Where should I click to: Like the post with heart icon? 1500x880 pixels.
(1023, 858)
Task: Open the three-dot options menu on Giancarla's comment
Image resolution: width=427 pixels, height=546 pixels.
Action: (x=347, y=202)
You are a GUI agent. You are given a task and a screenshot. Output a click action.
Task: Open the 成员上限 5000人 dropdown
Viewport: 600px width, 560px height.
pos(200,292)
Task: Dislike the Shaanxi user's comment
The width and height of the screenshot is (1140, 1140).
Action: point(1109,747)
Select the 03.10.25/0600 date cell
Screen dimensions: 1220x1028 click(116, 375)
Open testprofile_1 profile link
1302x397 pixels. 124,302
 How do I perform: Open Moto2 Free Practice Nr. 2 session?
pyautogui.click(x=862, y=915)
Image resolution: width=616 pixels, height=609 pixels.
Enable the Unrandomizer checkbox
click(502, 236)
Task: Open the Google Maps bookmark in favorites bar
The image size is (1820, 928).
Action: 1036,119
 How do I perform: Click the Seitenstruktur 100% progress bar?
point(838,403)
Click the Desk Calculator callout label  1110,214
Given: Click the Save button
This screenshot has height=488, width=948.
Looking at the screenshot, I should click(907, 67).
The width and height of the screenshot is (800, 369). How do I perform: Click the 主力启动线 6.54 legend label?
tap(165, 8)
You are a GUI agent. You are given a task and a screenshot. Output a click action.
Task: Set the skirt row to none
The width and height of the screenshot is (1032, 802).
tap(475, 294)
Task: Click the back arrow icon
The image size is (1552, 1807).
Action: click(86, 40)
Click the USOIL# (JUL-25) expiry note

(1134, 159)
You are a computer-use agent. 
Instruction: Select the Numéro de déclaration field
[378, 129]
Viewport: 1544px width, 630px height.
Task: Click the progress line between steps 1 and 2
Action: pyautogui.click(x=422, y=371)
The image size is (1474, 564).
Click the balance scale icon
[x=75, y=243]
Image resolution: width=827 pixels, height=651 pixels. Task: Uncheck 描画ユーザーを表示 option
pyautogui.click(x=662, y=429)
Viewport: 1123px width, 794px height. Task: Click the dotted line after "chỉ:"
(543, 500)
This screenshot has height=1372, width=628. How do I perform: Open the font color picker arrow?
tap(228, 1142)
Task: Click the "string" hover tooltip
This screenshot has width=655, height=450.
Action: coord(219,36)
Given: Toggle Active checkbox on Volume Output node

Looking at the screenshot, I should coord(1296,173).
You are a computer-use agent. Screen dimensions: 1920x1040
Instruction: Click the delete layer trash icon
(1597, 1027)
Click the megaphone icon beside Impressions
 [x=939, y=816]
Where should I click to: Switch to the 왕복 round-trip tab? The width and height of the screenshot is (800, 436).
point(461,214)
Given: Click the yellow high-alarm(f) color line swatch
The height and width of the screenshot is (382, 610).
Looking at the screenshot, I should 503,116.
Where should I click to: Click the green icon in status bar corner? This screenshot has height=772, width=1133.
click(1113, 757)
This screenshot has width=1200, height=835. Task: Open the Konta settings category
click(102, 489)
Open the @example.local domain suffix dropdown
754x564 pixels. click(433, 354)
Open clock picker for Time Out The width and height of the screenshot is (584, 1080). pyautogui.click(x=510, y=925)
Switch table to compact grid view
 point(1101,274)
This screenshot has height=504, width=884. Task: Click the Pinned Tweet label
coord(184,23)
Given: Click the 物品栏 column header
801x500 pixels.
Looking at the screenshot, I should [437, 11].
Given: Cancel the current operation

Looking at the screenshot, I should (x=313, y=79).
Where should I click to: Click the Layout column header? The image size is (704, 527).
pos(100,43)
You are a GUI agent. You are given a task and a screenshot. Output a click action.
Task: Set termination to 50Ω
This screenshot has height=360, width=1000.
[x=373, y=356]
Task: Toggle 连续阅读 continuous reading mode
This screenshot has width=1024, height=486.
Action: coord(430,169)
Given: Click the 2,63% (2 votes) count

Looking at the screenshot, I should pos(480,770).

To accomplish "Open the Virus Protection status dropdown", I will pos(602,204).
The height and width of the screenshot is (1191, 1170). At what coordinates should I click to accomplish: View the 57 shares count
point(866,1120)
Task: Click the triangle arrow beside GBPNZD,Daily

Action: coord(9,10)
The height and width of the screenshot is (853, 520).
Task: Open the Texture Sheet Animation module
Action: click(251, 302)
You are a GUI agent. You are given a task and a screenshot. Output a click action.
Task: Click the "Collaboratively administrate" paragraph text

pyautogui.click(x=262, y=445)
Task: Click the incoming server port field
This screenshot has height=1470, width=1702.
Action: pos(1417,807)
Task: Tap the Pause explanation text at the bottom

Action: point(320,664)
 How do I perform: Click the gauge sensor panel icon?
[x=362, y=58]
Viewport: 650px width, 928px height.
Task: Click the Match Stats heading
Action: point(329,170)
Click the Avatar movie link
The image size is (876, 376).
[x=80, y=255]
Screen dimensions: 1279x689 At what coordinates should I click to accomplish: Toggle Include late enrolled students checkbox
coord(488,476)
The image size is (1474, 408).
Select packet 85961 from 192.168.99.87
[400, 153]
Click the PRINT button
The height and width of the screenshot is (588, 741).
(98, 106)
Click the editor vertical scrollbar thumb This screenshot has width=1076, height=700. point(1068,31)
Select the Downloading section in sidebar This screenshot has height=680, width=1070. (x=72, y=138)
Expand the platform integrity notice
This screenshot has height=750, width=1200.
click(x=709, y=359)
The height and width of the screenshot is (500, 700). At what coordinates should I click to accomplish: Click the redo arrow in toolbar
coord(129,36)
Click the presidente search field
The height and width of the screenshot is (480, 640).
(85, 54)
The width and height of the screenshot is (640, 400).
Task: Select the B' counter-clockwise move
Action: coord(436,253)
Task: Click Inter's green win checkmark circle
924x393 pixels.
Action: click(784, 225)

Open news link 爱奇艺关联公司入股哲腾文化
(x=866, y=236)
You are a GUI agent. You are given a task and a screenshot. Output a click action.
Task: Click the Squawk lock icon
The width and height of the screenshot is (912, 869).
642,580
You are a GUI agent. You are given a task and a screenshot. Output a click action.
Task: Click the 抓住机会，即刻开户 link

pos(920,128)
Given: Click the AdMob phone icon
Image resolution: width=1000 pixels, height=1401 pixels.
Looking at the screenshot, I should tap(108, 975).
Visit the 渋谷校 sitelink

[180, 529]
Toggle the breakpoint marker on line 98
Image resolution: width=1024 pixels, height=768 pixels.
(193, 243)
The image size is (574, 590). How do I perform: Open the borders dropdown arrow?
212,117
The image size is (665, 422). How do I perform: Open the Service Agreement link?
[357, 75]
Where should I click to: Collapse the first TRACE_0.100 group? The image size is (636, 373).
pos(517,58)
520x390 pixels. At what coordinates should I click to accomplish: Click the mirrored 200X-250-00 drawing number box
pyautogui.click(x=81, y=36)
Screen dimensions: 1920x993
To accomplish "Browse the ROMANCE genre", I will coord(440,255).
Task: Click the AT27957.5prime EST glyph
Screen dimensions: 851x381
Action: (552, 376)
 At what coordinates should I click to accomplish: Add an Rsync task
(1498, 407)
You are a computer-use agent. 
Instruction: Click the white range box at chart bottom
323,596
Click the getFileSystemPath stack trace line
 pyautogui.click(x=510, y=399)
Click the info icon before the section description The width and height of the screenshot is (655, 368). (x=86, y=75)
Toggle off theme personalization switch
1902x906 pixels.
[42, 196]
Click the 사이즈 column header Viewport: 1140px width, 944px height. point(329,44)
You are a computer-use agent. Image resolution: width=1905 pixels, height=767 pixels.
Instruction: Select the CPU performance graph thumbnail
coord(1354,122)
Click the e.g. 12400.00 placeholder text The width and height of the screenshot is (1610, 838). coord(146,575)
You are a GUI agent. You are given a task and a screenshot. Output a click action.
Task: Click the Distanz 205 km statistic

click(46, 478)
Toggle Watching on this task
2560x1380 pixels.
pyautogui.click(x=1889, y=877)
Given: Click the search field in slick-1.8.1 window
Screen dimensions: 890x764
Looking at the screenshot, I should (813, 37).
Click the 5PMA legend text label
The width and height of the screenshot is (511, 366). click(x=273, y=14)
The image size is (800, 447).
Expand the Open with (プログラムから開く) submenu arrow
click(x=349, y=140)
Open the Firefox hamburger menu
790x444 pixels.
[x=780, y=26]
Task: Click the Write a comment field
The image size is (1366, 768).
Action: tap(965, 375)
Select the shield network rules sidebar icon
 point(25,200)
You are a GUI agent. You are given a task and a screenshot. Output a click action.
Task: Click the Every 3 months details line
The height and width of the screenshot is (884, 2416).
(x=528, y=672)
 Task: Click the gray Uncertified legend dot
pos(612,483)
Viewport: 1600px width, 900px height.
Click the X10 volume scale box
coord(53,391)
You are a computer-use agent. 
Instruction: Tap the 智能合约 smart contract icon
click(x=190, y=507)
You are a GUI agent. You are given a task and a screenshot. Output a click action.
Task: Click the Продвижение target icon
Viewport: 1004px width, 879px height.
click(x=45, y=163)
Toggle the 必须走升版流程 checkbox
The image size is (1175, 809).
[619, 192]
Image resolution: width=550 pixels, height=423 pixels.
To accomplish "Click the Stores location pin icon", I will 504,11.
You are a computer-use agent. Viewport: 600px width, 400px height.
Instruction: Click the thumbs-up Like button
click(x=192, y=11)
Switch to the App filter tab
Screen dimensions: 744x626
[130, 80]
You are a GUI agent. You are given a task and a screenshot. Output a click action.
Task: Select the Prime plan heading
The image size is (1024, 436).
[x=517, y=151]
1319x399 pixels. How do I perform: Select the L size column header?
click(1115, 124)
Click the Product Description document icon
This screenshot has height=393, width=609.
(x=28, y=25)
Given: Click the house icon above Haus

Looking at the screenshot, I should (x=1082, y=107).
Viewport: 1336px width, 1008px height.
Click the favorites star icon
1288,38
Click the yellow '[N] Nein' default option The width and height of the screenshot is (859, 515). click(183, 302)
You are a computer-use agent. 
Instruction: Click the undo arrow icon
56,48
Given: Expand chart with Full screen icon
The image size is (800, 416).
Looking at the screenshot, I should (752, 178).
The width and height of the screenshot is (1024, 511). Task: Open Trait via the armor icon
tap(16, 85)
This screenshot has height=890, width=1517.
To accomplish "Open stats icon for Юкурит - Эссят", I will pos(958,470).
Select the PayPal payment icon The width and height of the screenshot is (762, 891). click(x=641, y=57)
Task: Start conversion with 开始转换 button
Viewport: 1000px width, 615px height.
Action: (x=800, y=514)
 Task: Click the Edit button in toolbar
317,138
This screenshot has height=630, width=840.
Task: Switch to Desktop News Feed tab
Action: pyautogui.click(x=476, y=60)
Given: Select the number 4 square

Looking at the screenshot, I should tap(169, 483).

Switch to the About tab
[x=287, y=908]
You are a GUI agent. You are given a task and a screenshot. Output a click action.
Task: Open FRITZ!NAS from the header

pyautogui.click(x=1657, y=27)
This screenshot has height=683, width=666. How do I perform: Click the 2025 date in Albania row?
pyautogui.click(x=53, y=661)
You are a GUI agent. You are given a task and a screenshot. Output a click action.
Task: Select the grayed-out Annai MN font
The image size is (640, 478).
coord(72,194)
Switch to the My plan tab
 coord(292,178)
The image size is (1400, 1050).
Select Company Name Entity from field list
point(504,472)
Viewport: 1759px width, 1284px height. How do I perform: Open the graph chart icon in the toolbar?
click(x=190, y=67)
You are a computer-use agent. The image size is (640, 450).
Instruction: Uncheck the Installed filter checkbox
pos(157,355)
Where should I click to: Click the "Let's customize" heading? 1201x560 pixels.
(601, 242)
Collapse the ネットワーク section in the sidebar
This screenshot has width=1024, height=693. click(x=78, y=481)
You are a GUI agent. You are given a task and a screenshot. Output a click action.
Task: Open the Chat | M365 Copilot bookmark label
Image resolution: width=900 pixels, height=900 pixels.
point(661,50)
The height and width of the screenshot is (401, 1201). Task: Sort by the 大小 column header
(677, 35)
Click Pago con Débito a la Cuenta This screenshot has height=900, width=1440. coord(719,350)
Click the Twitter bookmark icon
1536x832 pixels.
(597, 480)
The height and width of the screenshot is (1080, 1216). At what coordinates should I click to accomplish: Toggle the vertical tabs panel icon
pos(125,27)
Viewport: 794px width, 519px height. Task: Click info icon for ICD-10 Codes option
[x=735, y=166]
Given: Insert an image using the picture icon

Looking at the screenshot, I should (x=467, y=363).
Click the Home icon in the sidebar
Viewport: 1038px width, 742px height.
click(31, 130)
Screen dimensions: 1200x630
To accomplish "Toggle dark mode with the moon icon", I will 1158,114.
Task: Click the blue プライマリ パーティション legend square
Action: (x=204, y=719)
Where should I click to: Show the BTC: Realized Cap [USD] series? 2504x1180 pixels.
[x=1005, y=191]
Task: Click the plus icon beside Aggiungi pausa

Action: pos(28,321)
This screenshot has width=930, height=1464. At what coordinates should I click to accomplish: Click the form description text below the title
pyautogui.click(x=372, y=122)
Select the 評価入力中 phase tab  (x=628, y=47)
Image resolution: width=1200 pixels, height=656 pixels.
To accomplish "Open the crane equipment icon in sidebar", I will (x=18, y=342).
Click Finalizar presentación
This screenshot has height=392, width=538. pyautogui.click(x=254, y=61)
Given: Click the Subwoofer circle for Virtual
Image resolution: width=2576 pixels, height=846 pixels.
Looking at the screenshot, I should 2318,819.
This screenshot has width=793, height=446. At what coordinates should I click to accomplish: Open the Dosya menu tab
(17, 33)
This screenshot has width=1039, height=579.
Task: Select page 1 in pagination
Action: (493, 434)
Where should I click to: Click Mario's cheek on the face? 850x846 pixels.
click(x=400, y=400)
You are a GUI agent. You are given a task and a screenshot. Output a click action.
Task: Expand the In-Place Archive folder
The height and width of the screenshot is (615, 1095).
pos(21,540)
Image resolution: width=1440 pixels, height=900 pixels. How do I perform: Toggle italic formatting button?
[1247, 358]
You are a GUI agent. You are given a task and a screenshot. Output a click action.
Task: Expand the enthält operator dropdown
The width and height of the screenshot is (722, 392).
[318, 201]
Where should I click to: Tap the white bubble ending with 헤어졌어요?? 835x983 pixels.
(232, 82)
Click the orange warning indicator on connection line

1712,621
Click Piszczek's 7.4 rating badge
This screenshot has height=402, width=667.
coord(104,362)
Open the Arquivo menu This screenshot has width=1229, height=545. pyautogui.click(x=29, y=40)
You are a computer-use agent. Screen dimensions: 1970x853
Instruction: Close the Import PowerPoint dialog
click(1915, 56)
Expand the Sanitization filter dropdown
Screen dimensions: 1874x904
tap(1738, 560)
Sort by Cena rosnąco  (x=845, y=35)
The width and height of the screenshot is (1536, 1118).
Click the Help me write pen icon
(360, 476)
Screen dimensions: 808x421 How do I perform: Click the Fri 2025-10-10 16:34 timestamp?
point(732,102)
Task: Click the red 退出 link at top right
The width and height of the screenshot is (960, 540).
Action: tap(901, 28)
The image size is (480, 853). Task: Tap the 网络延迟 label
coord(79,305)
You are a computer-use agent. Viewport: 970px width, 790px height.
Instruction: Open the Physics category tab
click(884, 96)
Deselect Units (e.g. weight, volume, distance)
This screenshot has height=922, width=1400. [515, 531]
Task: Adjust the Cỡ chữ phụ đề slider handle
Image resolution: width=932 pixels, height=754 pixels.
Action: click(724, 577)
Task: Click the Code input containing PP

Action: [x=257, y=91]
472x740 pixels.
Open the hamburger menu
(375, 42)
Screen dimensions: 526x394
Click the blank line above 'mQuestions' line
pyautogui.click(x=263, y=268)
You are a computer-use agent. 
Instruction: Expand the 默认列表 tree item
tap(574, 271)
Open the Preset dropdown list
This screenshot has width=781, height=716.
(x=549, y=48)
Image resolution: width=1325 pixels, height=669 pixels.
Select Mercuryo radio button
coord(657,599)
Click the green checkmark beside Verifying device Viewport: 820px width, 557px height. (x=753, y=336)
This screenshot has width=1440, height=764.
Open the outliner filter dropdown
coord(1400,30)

------------------------------------------------

◆ **What you are asked to do**: Return the lines containing "checkmark", taking each one from the listing.

◆ **Your response**:
Task: Click Inter's green win checkmark circle
Click the green checkmark beside Verifying device Viewport: 820px width, 557px height. (x=753, y=336)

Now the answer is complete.